Es domingo. Desde donde escribo no se escucha ni un alma. El pueblo parece adormecido entre los castaños. Ayer los zagales fueron a las fiestas de Galaroza y eso se nota. Ni el rugido de un motor. Sofía me manda una hermosa foto de la carretera de Fuenteheridos y quedan medio entreverados en la memoria algunos retazos de la noche de ayer, con Ignacio, que me pasó su Elogio de Bruselas, un libro delicioso, irónico, documentado, que hace de la antipática Bruselas, un lugar propenso a la nostalgia e incluso a la conspiración. Está editado por Carena. Hablamos de muchas cosas, pero también de la edición, de esa realidad que nos dice que no saldremos de la crisis por la misma puerta por la que entramos, que cuando todo este mal sueño acabe, habremos de diseñar una nueva manera de entender el mundo en todas y cada una de sus facetas. O quizás debiéramos hacerlo ya, antes de que sea demasiado tarde y el rodillo del marcado nos desangre a todos. El jacobino (y conspirador) Paco Huelva en sus artículos dominicales incide una y otra vez sobre el asunto. Nos estamos jugando mucho. Entre otras, el porvenir de nuestros hijos.




ESBIRROS
El hombre que cada noche duerme en el portal, hoy lo he sabido, no es más que un contratado del ayuntamiento. Rodeado de cartones, de un escobón, de un carrito construido a base de despojos y apestando como una bodega, ese tipo no es más que un maldito contratado gracias a las oscuras ordenanzas municipales. ¿Merezco algo así? ¿Por qué nos trata como a imbéciles el ayuntamiento? ¿Creían que no me iba a acabar enterando? Todo, todo encaja. A mí no me la dan. Puedo parecer estúpido, pero a mí no me la dan. El ayuntamiento contrata a esos tipos para que sepamos qué es lo que nos ocurriría de no levantarnos cuando es todavía de noche, de no coger el metro cada mañana y de no volver ya oscurecido al lugar donde nos está esperando el hombre que apesta como una bodega, fiel esbirro, ya digo, del ayuntamiento.

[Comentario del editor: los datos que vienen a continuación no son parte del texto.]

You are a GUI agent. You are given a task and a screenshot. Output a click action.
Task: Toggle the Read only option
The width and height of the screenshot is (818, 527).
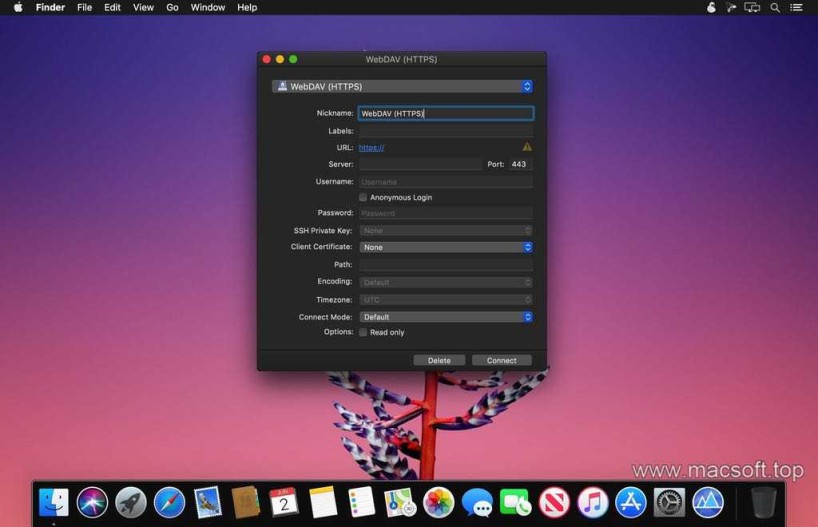(x=363, y=332)
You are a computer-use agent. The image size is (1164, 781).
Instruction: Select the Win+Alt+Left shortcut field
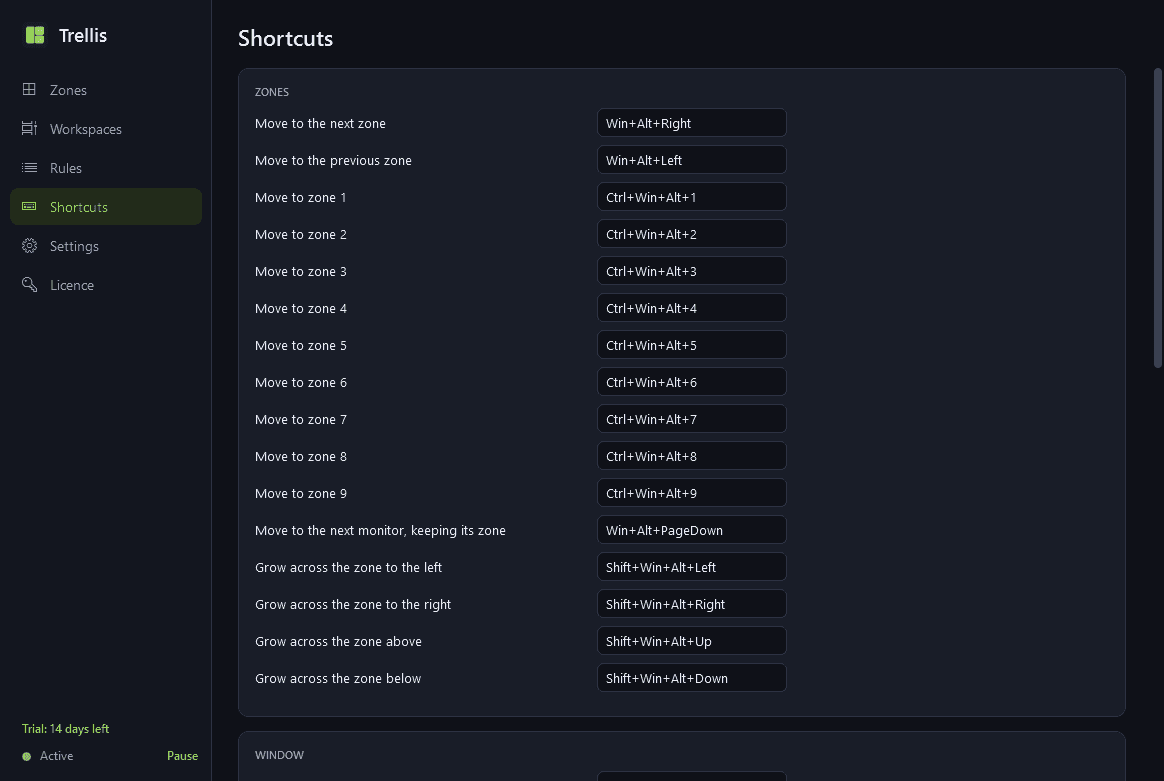[x=692, y=160]
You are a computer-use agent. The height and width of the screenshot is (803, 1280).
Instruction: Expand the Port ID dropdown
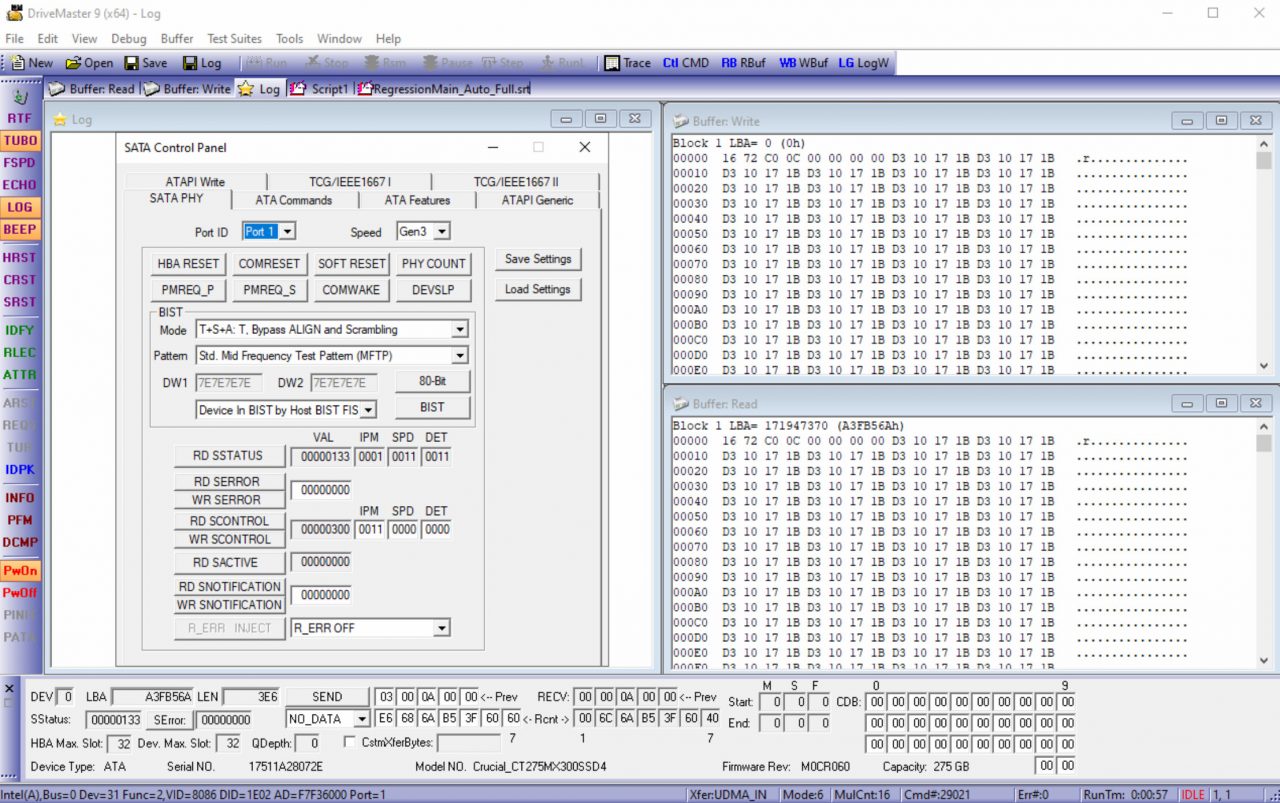[287, 232]

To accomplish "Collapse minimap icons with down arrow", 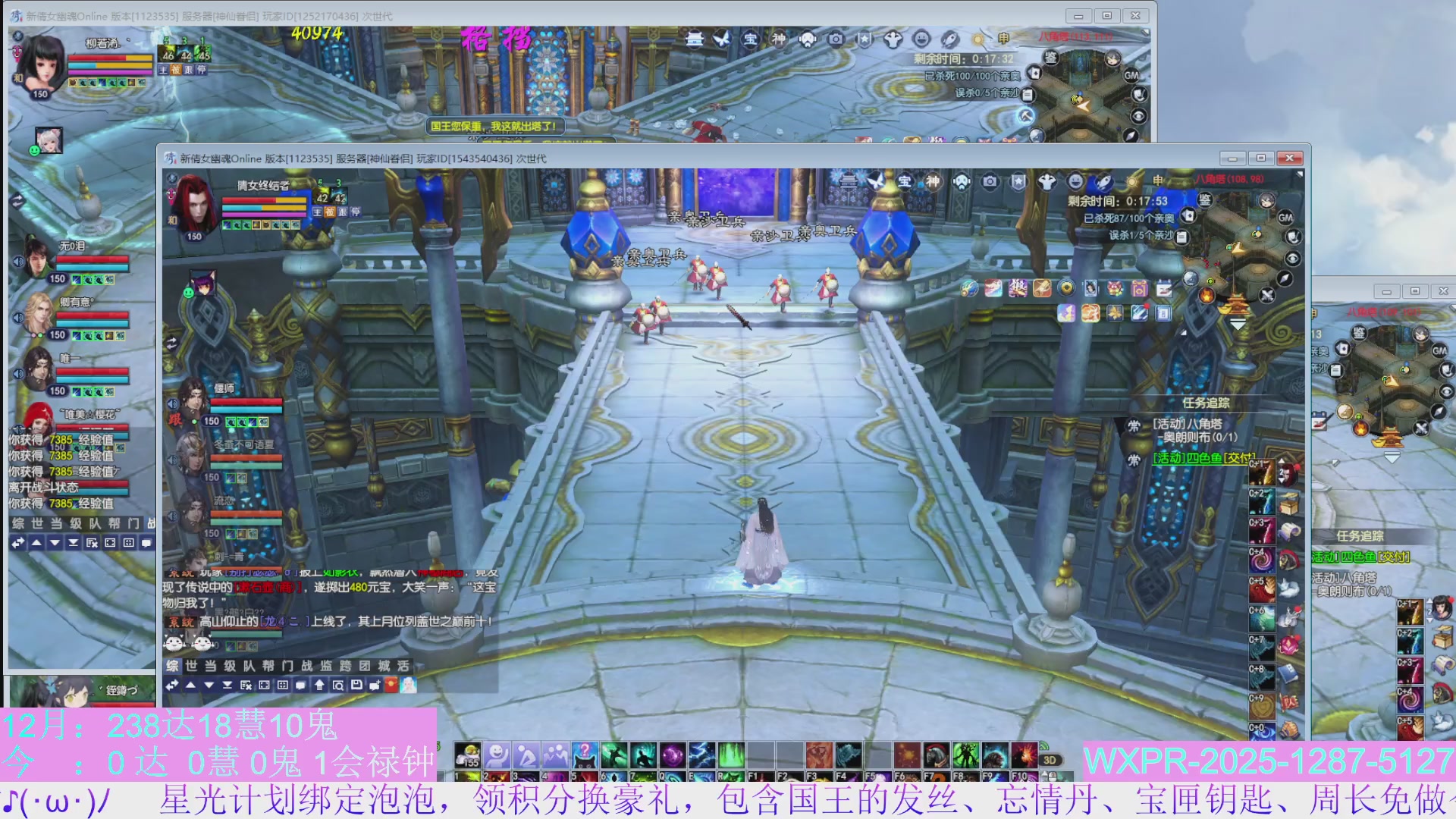I will click(1238, 325).
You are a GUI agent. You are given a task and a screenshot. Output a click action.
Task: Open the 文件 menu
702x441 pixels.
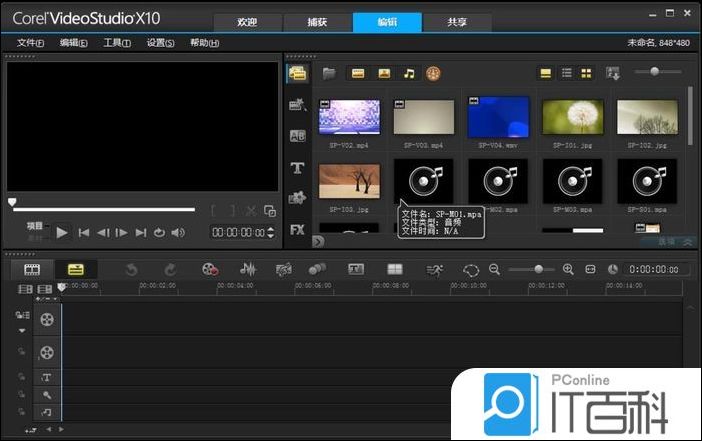[x=31, y=43]
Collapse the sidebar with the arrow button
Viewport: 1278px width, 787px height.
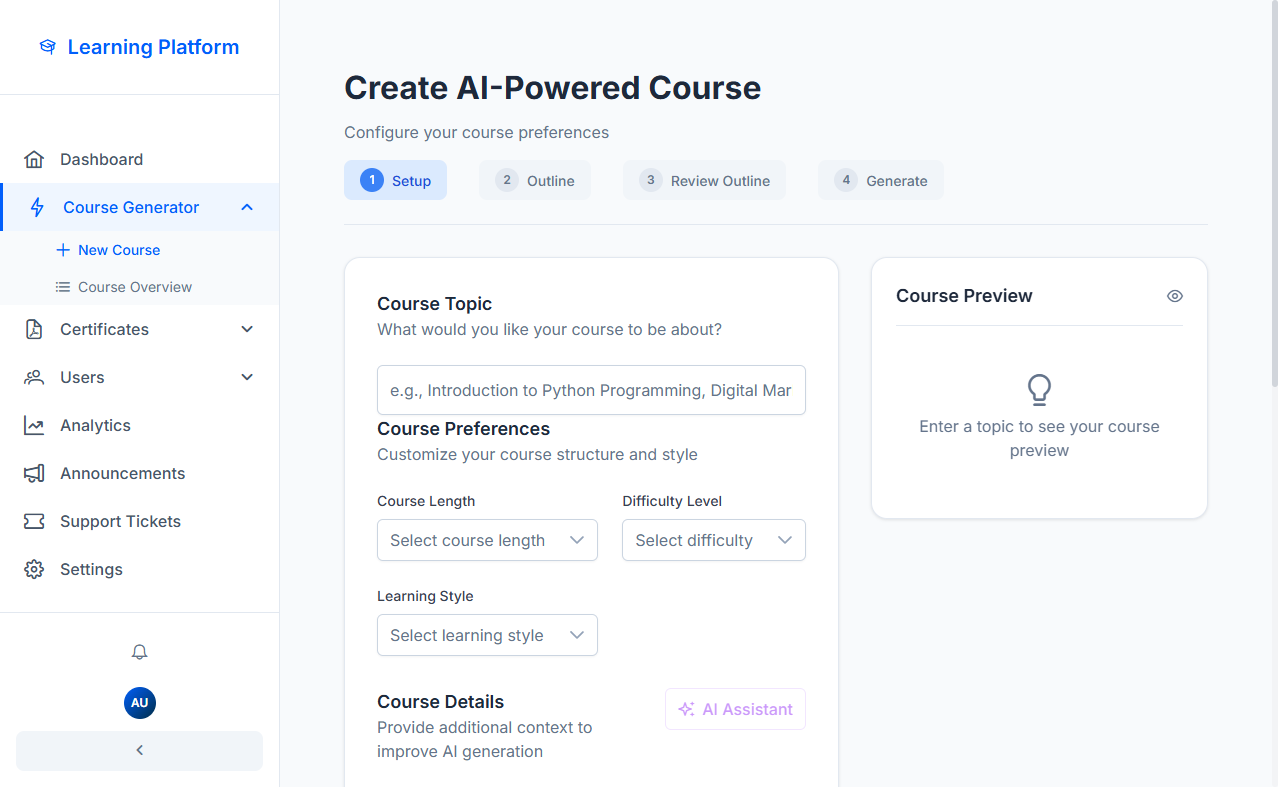coord(139,751)
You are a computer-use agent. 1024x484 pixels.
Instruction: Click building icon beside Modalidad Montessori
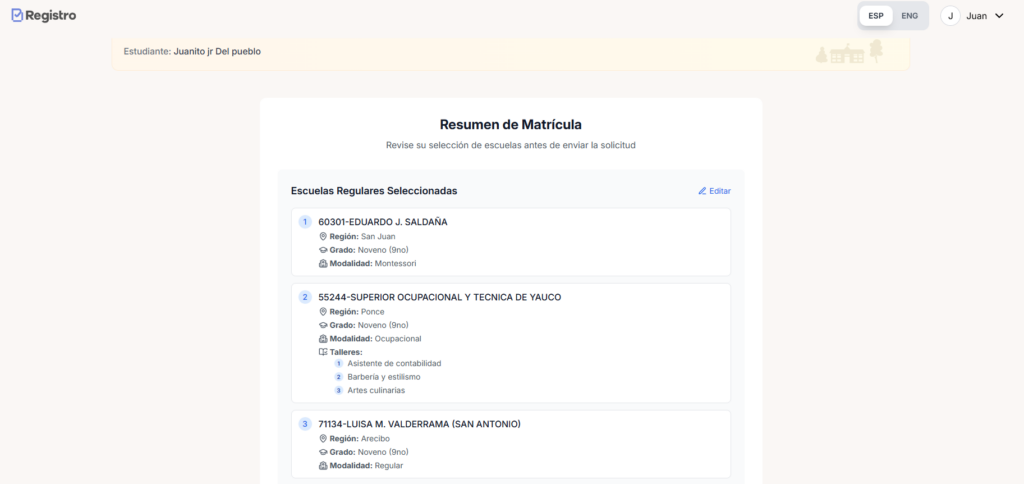pyautogui.click(x=323, y=264)

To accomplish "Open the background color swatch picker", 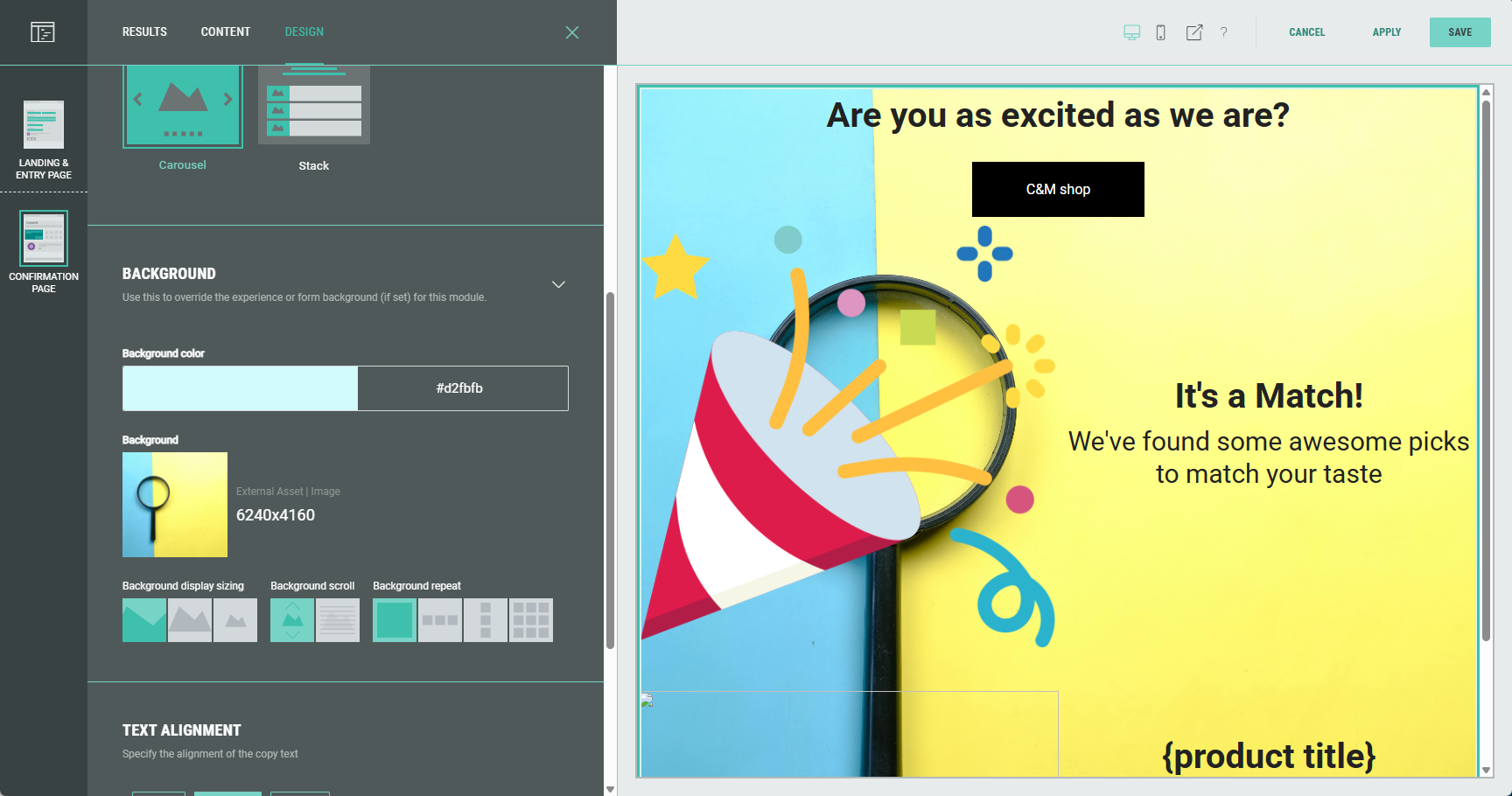I will [240, 388].
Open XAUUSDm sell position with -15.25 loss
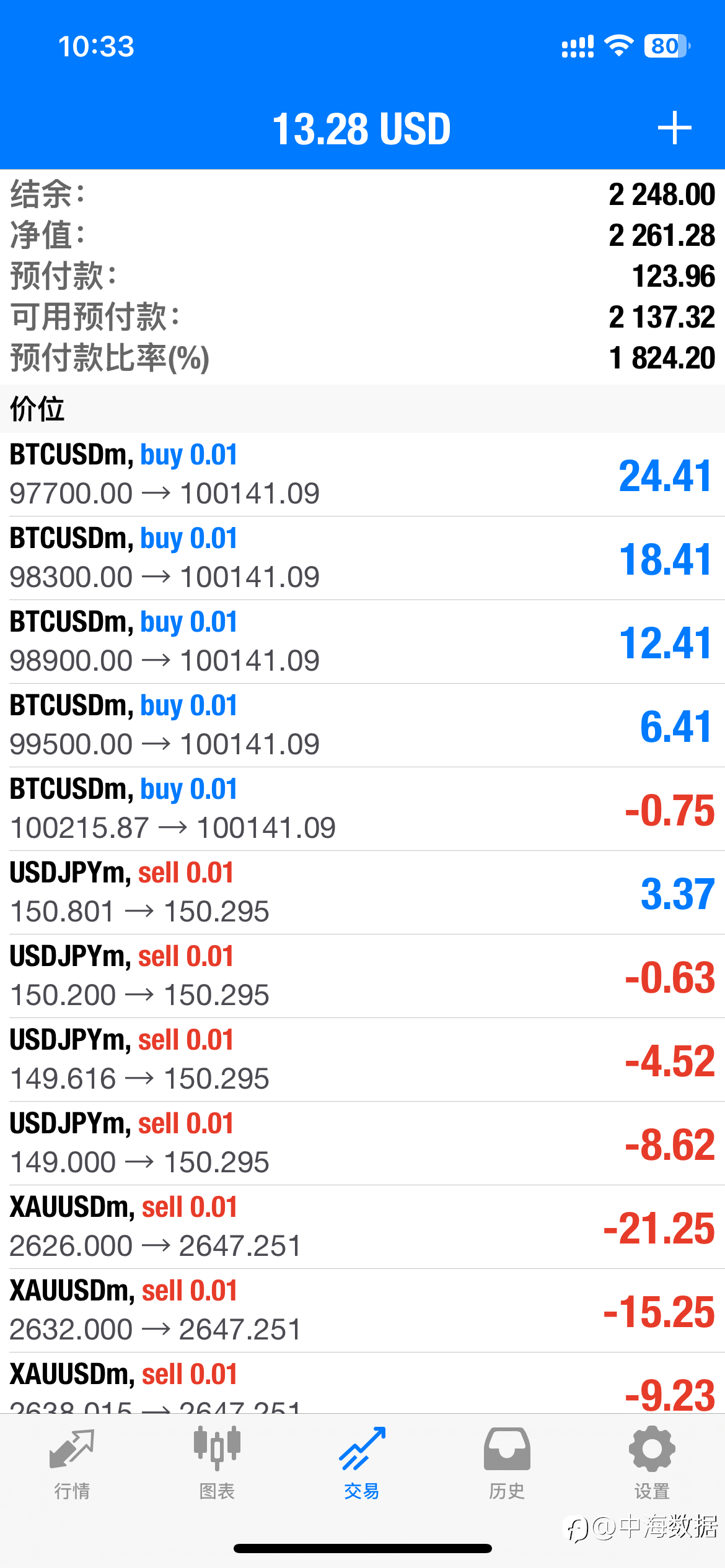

Entonces, sorteamos como podemos al tipejo, esperamos el ascensor, llegamos derrumbados a casa, besamos a la niña que está haciendo los deberes en su cuarto, ponemos el despertador a las seis y media y comenzamos a soñar en el adosado ese de la zona residencial, donde no dejan entrar a nadie, y mucho menos a los esbirros del ayuntamiento.